The number of infants who recover from NBPP is variably reported to be from 69–95%. Some of these studies defined recovery as improvement to a good functional outcome that could not be improved further by surgical intervention, yet others defined recovery as normal neurological findings with no weakness in the affected limb. Evans-Jones et al. reported the incidence and documented the outcome at 6 months for infants with NBPP in the United Kingdom and Republic of Ireland. Out of 323 confirmed cases, 52% of infants had full neurological recovery; all of these infants had upper brachial plexus palsy (C5,6 +/-C7). Forty-six percent had partial recovery, and 2% had no recovery (all with complete brachial plexus palsy). Noetzel et al. prospectively followed 94 infants with monthly examinations, 7 patients were lost to follow-up and another 7 were excluded because of surgical intervention. Fifty-three infants (66%) had complete recovery, all of whom had antigravity movement of the biceps, triceps, and deltoid by 4.5 months with a normal examination at 15 months. Nine infants (11%) had only mild persistent weakness, all having antigravity movement in the same 3 muscles at 6 months. In the remaining 18 patients, 7 had moderate persistent weakness affecting mainly the deltoid muscle (MRC grade 2). All had antigravity biceps and triceps function, but no antigravity function was seen in the deltoid at 6 months of age. The other 11 patients with severe weakness in the deltoid and biceps or wrist and fingers had a maximum MRC grade 2 in deltoid, biceps, and triceps muscles at 6 months of age.

Michelow et al. reported that 92% of 66 infants recovered spontaneously to such a degree that surgery was not indicated; these authors determined that elbow flexion at 3 months incorrectly predicted recovery in 12.8% of cases. Combining the scores of elbow flexion with scores for elbow, wrist, finger, and thumb extension incorrectly predicted recovery in only 5.2%.

Waters reported on 66 infants with NBPP seen within the first 3 months of life with subsequent monthly examinations. All infants who recovered biceps function by the first month of life had no residual neurological deficit at final follow-up examination. He also documented the outcome of 39 patients who did not have recovery of biceps function by 3 months of life; in these patients, 18 had a grade 4 shoulder abduction on the Mallet scale, and 10 had grade 4 hand-to-mouth range of motion at time of final follow-up. On subgroup analysis, he concluded that the final outcome for patients who recovered biceps function at 4 months is comparable to the outcome of patients who underwent surgical repair for absent biceps function at 6 months of age. Similar findings documenting good outcome in selected patients who did not recover biceps function by 3 months have been published by other authors.

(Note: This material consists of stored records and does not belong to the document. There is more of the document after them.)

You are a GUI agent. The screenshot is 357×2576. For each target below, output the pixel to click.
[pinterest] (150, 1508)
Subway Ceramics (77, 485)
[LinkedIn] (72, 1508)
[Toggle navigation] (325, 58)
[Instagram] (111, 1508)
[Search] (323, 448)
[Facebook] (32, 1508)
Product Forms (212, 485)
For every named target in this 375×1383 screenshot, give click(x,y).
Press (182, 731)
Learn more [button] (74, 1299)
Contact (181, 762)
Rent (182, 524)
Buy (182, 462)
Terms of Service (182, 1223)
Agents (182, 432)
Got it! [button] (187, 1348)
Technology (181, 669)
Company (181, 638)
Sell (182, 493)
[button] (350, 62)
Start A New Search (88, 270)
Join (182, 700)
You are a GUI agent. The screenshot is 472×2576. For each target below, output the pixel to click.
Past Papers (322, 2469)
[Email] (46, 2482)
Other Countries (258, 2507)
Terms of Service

Outcome of surgical treatment

Because of the difficulties described above in comparing the outcome of surgery across different studies, we will focus on surgical outcomes from the senior author’s practice and then present selected outcome studies published in the literature.

Patients referred to the brachial plexus clinic at the Hospital for Sick Children are seen on presentation and a thorough clinical history and a detailed examination are obtained. Follow-up is provided every 3 months with repeated examinations. Our indications for surgical intervention at 3 months of age are a Test Score of 3.5 or less out of a possible 10, presence of Horner’s syndrome, or clinical evidence of T1 avulsion. The Test Score is calculated by converting the active movement scores for 5 specific joint motions (elbow flexion and elbow, wrist, finger, and thumb extension) to numeric scores using a standard formula ( Table 13.4 ), and then summing these numeric scores to calculate the total Test Score. At 9 months, our indication for surgery is inability to pass the cookie test. In Erb’s palsy, we give priority to restoration of elbow flexion and shoulder movement. In total palsy, priority is given to restoring hand function by targeting the entire lower trunk with the best available donor.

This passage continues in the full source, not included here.